- _What you will do_
Reproduce exactly the lines below, starting at the line that contains "The image size is (1006, 455)." and ending with the last line of the records, both included; leave out any pictures.

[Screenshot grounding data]
----
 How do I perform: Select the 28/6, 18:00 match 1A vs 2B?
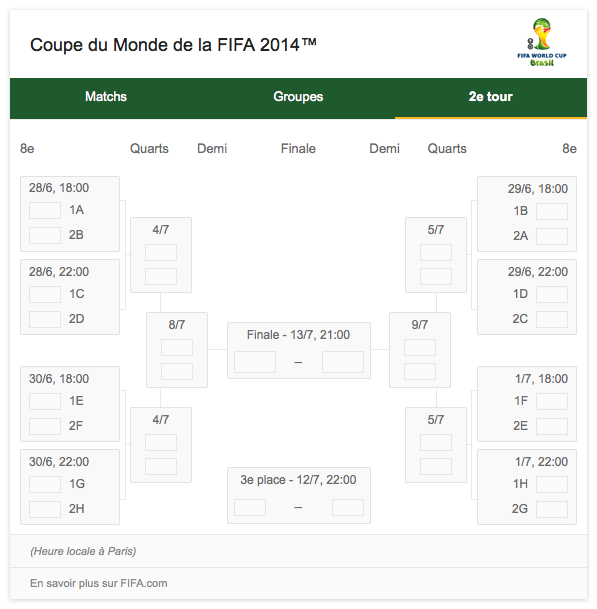(x=70, y=214)
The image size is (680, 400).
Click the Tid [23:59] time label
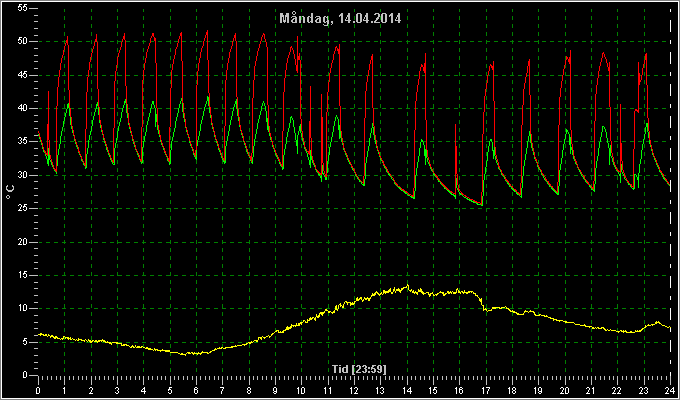[359, 369]
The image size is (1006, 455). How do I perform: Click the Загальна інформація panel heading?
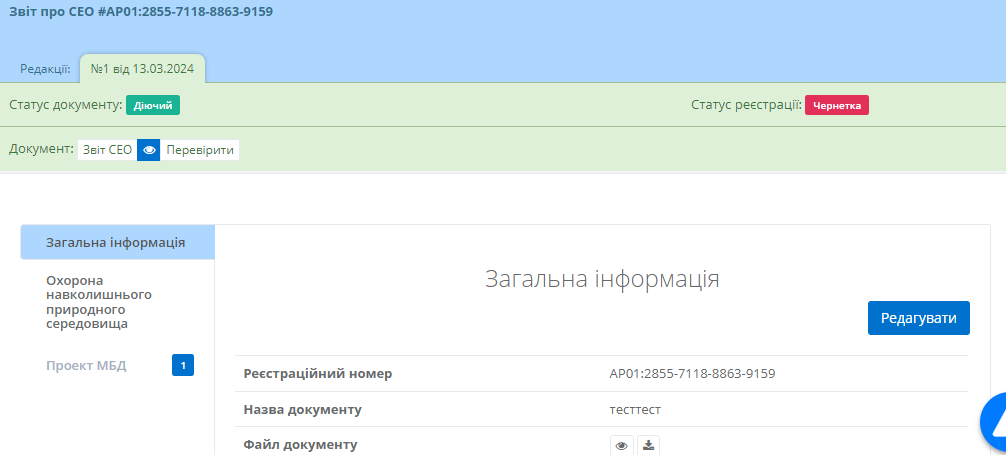point(602,279)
----
- _The completed task_
The image size is (1006, 455). How do I perform: Click the Загальна інформація panel heading?
point(602,279)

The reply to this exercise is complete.